I am currently reading N. T. Wright’s Surprised by Hope: Rethinking Heaven, the Resurrection, and the Mission of the Church. And I must say it is one of the most enjoyable reads in long while. I don’t remember the last time I’ve had so many “aha” moments about passages and concepts so familiar. Over and over again I found my assumptions delightfully challenged and reshaped.
This leads me to an important principle: It is beneficial (and enriching) to read authors from outside of our own traditions.
Lately, I have made a practice of intentionally reading people who write from within a different tradition than my own.
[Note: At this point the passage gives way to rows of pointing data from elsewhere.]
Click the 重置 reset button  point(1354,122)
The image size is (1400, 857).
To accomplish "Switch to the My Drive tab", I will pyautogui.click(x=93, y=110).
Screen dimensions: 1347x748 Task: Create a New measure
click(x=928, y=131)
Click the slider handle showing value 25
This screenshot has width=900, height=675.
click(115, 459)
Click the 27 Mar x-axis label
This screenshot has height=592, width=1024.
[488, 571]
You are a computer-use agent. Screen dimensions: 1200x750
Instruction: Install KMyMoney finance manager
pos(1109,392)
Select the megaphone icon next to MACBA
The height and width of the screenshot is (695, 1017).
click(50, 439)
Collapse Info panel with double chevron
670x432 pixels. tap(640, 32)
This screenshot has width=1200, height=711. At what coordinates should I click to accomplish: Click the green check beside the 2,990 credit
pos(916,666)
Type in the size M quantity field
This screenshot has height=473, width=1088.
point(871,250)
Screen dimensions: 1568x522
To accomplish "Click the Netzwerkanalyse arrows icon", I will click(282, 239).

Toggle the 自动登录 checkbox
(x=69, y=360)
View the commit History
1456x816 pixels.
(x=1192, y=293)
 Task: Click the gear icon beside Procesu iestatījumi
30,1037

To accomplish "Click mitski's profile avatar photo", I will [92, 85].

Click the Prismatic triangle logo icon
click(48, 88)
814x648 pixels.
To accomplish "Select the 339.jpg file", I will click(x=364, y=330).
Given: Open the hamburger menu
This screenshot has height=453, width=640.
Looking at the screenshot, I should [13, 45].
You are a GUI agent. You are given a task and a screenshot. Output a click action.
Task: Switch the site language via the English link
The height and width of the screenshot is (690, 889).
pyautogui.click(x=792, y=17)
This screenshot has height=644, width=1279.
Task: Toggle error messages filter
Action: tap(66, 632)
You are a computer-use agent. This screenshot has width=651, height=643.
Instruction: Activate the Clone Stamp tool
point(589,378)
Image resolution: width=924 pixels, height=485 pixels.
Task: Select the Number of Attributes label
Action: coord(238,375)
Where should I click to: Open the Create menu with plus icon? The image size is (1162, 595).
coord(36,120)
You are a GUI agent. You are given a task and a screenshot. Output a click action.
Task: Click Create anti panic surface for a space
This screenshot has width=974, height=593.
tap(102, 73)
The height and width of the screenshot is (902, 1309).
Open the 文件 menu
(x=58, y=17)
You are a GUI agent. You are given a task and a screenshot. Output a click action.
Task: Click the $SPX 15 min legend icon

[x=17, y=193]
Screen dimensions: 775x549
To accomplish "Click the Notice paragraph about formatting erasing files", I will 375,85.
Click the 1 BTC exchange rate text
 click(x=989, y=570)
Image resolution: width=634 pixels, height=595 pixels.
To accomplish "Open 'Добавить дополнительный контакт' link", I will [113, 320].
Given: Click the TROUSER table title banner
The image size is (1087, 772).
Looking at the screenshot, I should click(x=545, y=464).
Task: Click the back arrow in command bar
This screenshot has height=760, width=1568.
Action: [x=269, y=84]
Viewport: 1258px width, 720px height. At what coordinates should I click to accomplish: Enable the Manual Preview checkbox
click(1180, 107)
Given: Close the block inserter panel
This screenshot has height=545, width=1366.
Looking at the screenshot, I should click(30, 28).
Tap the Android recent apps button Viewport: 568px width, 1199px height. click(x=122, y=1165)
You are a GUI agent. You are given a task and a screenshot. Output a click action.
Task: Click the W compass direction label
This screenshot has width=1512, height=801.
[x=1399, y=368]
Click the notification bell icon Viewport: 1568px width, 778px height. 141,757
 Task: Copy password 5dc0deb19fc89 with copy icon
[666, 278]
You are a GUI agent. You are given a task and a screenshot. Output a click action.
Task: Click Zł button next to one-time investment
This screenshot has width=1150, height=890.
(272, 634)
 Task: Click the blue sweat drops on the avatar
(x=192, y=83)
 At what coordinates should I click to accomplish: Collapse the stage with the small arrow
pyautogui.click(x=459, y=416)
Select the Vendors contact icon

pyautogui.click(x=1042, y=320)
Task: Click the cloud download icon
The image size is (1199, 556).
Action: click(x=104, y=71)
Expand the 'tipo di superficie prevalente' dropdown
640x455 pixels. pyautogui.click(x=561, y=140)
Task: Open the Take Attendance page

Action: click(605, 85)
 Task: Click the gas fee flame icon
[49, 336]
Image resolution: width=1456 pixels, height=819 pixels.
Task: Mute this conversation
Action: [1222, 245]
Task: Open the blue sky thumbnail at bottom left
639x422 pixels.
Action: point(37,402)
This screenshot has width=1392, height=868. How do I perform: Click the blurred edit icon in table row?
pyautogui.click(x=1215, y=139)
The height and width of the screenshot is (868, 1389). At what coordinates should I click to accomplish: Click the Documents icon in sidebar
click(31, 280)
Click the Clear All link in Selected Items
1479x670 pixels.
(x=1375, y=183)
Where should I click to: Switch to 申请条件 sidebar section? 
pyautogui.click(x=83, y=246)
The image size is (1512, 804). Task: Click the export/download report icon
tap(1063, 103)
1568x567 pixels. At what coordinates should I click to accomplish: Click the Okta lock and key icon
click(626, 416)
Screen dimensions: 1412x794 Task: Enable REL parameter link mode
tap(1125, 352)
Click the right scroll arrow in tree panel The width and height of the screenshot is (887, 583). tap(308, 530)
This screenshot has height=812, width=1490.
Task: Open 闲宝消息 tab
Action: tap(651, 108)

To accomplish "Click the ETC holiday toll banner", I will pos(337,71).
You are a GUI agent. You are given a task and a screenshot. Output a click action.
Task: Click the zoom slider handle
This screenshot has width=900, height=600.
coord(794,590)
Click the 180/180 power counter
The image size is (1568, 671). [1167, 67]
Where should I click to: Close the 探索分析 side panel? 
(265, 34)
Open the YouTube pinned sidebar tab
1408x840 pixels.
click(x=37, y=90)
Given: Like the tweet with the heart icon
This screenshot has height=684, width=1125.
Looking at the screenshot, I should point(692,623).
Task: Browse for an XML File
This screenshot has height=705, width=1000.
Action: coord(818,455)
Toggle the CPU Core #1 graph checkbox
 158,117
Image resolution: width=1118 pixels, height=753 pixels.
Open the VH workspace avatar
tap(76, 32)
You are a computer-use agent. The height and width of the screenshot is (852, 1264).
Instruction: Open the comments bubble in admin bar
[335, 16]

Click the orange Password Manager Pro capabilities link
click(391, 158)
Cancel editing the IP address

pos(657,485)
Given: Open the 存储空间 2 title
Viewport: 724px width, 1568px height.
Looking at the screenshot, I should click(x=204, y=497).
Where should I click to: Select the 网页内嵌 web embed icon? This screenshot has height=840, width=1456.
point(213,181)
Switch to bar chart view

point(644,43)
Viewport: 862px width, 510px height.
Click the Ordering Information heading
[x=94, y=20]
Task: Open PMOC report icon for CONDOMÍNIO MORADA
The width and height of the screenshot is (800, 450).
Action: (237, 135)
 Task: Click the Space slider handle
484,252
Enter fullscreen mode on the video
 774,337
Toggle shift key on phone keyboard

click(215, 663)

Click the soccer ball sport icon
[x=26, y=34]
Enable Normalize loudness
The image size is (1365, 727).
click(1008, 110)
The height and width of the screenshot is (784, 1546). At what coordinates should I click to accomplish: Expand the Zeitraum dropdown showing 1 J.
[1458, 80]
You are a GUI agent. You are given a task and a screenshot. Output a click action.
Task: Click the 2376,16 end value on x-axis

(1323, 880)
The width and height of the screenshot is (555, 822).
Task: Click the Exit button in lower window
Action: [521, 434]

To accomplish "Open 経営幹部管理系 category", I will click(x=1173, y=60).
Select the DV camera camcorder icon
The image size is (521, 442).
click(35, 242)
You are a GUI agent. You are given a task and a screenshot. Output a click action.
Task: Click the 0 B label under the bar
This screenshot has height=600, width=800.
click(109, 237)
And I have found it valuable for the following reasons:
- it broadens my perspective of the church
- it helps me to understand /relate to people within those traditions
- it has potential to reveal blind spots within my own tradition
- it removes unhelpful caricatures that flourish through “hearsay”
- it teaches me how to disagree agreeably, if you know what I mean
- it deepens my respect for the diversity of the body and reminds me that I don’t have to agree with everything someone says to be encouraged / edified by their work
The list could go on.
Here is a sample of some of the writers that I have read recently and the traditions they write from:
- N.T. Wright – Anglican Communion (Church of England)
- Karl Barth – Swiss Reformed (Confessing Church in Germany)
- Walter Brueggemann – United Church of Christ
- Richard B. Hays – United Methodist
- T. F. Torrance – Church of Scotland
- D. A. Carson – Evangelicalism [my own tradition]
- John Webster – Anglican Communion (Church of England)
- John Goldingay – Episcopal
- Jürgen Moltmann – German Reformed
I have not read very much from the Orthodox tradition but I am eager to read something by Georges Florovsky or his pupil John D. Zizioulas, from within that tradition.